Sorumluluk ve Denetim
Geçmişte sorumlu fenni mesul esasına dayalı olmak üzere; denetim işlemleri ve onay, doğrudan belediyeler ve ilgili bakanlıklarca yapılırken, 4708 sayılı Yapı Denetimi Hakkında Kanun yürürlüğe girdikten sonra yapıların tasarım uygulamalarının fenni mesuliyeti öncelikli olarak, Bakanlık tarafından yetkilendirilmiş “yapı denetim şirketlerine” verilmiştir.
Söz konusu kuruluşlar yapı projelerini inceleyip onaylayarak inşaatın uygulamasını da sürekli denetlerler. Tüm sorumlular ve yapılamayacak işler 4708 sayılı Kanunun 3. maddesinde hüküm altına alınmıştır.

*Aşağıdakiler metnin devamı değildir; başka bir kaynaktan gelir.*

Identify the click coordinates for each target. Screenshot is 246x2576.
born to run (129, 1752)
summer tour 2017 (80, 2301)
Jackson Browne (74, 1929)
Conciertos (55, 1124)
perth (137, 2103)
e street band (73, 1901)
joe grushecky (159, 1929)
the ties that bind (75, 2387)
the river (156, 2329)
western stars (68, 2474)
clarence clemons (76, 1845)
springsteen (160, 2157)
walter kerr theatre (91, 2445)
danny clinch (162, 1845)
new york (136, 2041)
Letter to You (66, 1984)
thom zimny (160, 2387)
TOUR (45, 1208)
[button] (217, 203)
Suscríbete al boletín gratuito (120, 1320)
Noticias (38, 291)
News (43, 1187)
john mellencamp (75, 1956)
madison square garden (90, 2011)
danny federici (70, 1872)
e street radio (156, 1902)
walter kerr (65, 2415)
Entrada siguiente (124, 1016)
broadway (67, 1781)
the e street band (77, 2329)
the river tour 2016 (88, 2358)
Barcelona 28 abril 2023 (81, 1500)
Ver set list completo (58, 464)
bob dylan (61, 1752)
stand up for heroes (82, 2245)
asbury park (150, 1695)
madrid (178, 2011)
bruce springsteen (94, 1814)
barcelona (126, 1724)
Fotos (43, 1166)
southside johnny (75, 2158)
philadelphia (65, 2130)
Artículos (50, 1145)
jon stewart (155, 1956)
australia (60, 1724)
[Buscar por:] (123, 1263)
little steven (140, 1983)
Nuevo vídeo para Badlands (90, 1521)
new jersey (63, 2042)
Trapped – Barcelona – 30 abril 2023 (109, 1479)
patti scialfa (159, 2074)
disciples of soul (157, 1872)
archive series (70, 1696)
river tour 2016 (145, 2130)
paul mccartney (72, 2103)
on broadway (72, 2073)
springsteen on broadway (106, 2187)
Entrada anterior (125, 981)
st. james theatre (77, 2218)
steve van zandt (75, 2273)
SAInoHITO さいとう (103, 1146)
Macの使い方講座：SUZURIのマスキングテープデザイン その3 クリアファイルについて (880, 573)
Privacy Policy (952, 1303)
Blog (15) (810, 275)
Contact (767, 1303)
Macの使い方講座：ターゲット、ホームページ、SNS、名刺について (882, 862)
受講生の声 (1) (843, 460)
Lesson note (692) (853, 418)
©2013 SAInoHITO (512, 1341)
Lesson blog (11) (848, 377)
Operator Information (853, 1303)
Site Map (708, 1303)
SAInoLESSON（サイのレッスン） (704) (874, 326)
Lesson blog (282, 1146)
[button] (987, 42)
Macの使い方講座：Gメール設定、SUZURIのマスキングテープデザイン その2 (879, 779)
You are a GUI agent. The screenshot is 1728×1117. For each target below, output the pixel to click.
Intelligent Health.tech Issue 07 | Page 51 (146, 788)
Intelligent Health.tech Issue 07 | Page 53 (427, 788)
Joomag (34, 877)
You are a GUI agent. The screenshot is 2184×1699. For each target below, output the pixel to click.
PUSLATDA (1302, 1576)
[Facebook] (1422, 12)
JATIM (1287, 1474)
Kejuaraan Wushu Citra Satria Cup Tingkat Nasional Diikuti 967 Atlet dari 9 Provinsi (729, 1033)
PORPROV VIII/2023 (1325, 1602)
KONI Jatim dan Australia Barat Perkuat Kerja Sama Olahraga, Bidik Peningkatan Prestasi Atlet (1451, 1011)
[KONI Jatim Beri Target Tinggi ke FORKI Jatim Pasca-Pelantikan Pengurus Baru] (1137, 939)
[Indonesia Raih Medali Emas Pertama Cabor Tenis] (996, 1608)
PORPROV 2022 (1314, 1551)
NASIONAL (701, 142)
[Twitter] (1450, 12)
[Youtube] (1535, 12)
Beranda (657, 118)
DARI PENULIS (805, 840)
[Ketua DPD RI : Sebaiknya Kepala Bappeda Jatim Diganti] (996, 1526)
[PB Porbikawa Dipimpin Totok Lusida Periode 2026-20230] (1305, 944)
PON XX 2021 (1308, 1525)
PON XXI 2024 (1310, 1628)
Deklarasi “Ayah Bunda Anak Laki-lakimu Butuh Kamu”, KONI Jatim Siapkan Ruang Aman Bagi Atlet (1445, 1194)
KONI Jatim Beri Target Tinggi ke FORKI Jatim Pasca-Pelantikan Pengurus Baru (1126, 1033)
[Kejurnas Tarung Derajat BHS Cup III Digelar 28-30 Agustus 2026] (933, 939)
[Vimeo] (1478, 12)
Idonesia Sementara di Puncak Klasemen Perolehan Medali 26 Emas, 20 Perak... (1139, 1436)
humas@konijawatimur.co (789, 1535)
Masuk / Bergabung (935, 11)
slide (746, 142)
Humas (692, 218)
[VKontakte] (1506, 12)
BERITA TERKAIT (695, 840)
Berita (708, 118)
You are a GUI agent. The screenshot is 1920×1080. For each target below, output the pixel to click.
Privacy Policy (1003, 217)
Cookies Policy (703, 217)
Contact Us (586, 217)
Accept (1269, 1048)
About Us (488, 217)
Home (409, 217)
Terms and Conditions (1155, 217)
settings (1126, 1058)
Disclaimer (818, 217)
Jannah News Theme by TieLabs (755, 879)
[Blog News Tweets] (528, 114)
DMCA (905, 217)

Bakanlık, bu Kanunun uygulanmasında yapı denetim kuruluşları ile laboratuvar kuruluşlarının işlem ve faaliyetlerini denetleme yetkisine haizdir. 4708 sayılı Kanun ve yönetmeliği dışında, 3194 sayılı İmar Kanunu ve ilgili mevzuat hükümleri uygulanır. Bu çerçevede belediyeler; proje onayı, inşaat ruhsatı verme, temel/kat vize ve iskân işlemlerinde kendileri ile ilgili sorumlulukları yerine getirirler.